The workshop was hosted by KidPower International, an organization that trains children and their parents in violence prevention and self-defense. The workshops are designed to be fun, not scary, and teach practical, everyday skills, according to van der Zande, KidPower’s founder and executive director.
“We don’t run away from hard issues,” van der Zande says. “But we also don’t want to traumatize kids.”
Since 1989, Kidpower International has trained 80,000 children, teens and parents in eight countries. Workshops, tailored for different age groups, are available in several languages including Spanish, French, Cantonese and Tagalog.
Family safety rules
According to van der Zande, childhood safety depends on educating parents as well as youngsters.
KidPower encourages families to establish safety rules, such as checking with the adult in charge before going somewhere with someone, arranging where to meet if the family is separated, and making sure kids know what to do when they answer the door.
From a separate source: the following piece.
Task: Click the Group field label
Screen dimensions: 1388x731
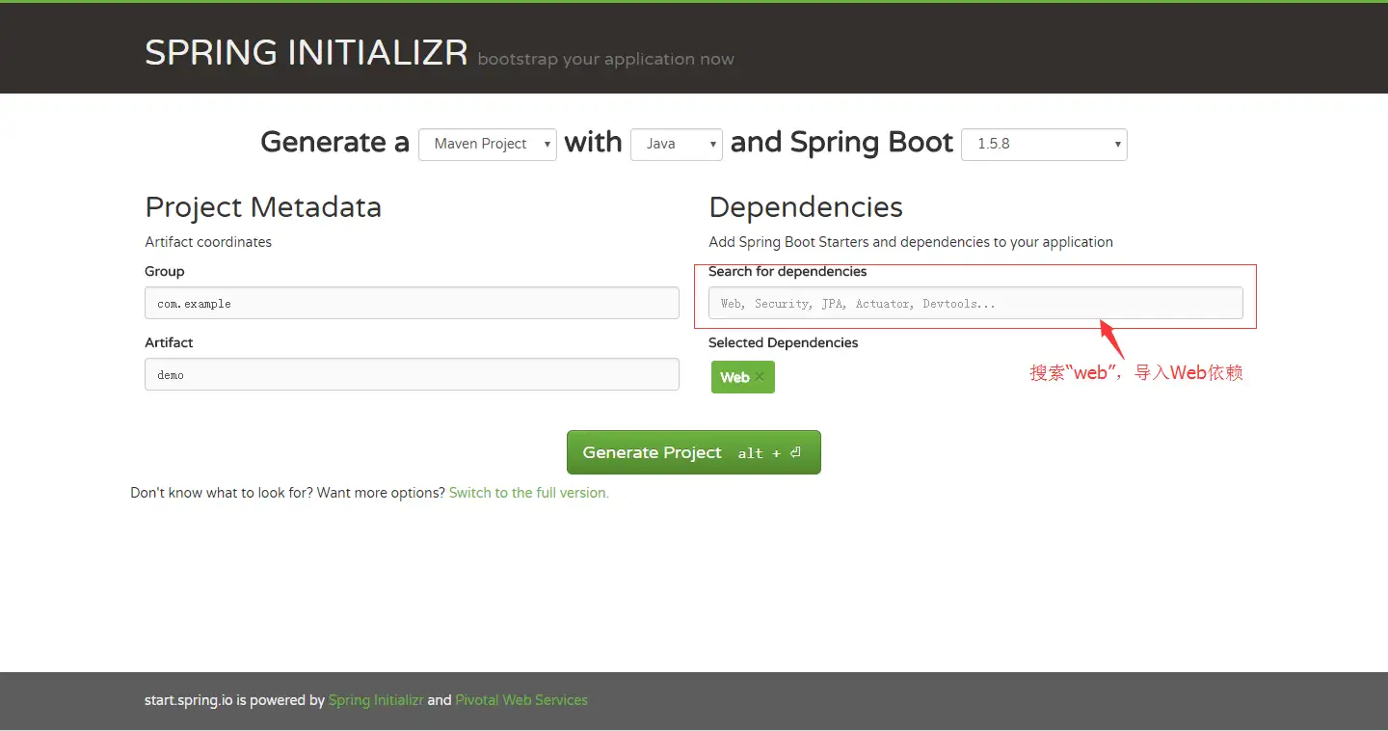Action: [x=165, y=272]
At the Santa Cruz workshop, kids ages 4 to 8 practiced the “No Game” with their parents. Facing each other in pairs, they took turns yelling “No!” louder and louder. Some children snarled with mock ferocity, and others dissolved into giggles, while van der Zande coached, “From your belly, let’s hear a strong, loud ‘No!’”
Confidence, not fear
Although recent high-profile kidnappings have made many parents fearful, KidPower teaches them positive ways of talking about safety so children can learn the skills without absorbing adult fears, according to van der Zande.
By doing role-plays with their children, for example, parents help them practice being assertive and setting boundaries.
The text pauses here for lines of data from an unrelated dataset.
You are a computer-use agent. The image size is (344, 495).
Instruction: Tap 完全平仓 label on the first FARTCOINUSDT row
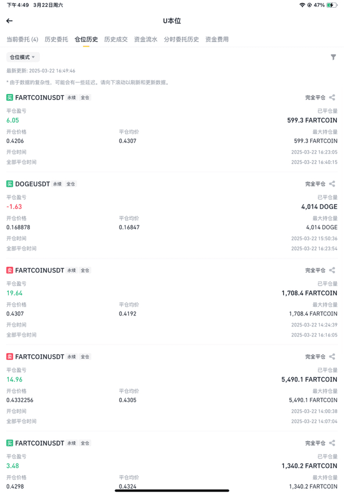point(315,97)
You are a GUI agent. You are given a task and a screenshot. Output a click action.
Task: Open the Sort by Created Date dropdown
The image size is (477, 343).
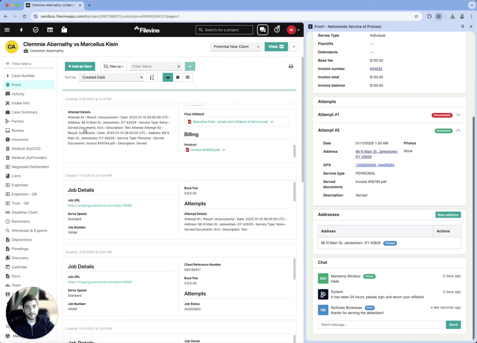(111, 77)
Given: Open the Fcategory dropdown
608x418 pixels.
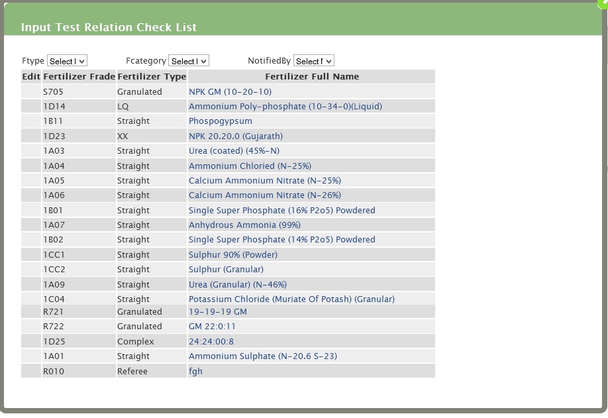Looking at the screenshot, I should [189, 61].
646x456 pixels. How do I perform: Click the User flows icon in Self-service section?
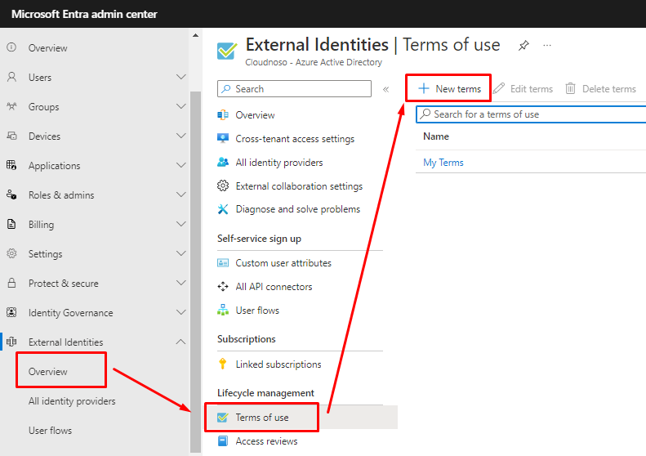(x=223, y=311)
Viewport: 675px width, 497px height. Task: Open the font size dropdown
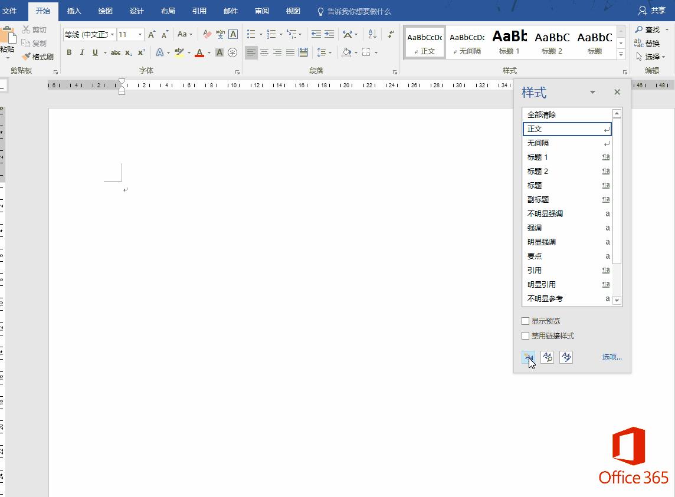(140, 35)
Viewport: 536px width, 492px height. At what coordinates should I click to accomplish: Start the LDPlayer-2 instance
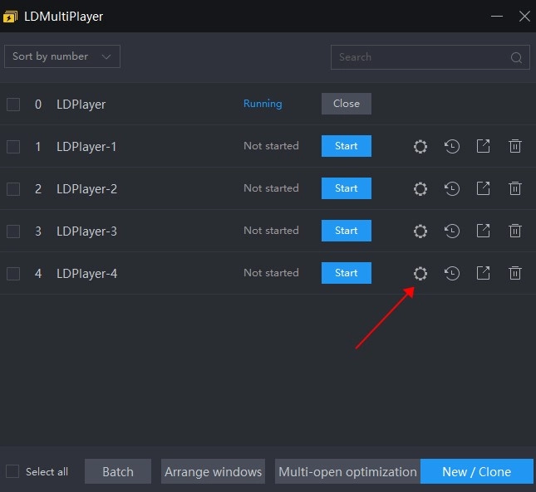point(347,188)
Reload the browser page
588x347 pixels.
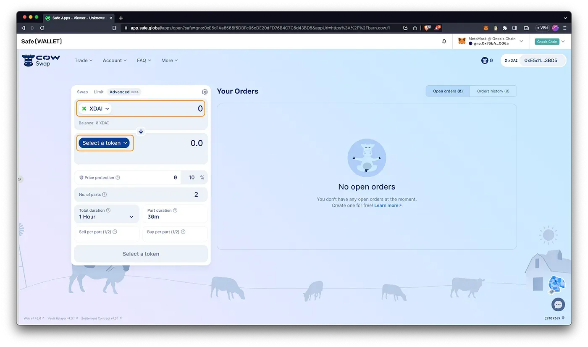42,28
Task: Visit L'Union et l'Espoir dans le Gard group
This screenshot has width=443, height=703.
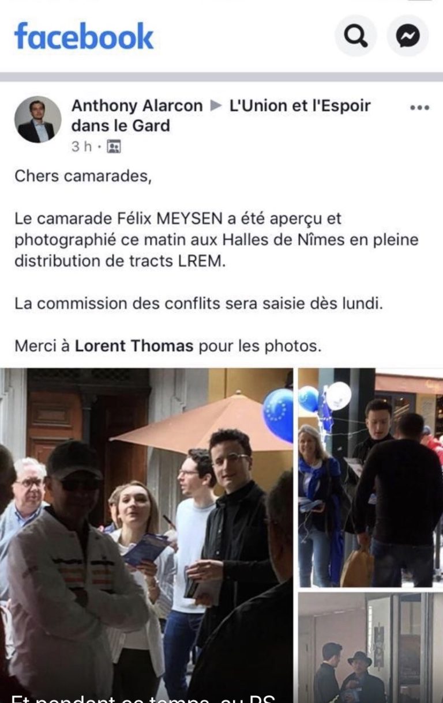Action: point(221,115)
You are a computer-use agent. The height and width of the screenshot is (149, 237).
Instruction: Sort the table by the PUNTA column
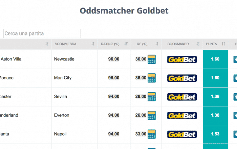click(223, 44)
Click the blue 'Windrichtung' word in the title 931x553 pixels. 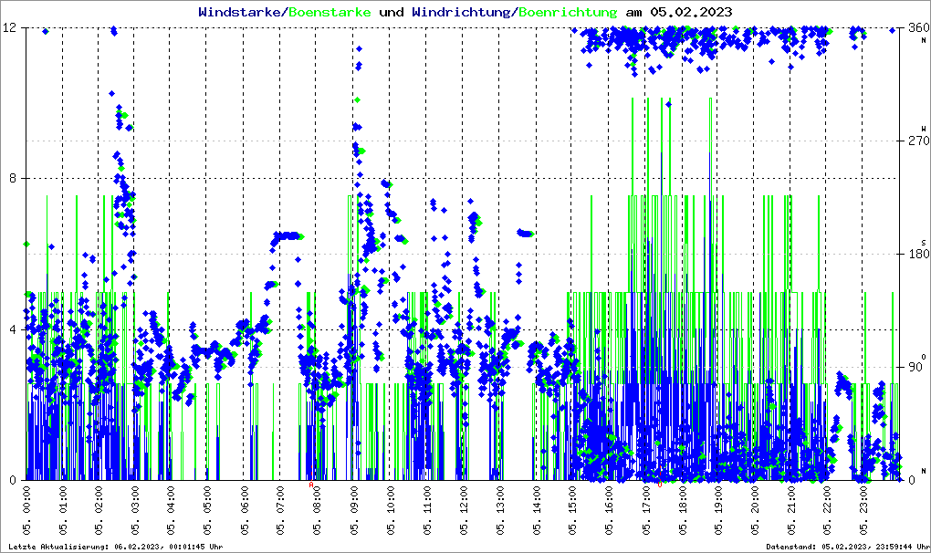pos(462,12)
“Most of the time people will not bother you if you walk with awareness and confidence,” van der Zande says. “So we show what that means and the children practice.”
The more often children practice sticking up for themselves or checking with trusted adults, the more skills and confidence they gain.
At KidPower, for example, children role-play three levels of setting boundaries.
One child practices telling another to stop playing with her hair. Van der Zande demonstrates:
- “You look me in the eye, take my hand away, and say ‘please stop playing with my hair.’”
- If that doesn’t work, “Stand up, make a fence with your hands and say, ‘I said stop.’”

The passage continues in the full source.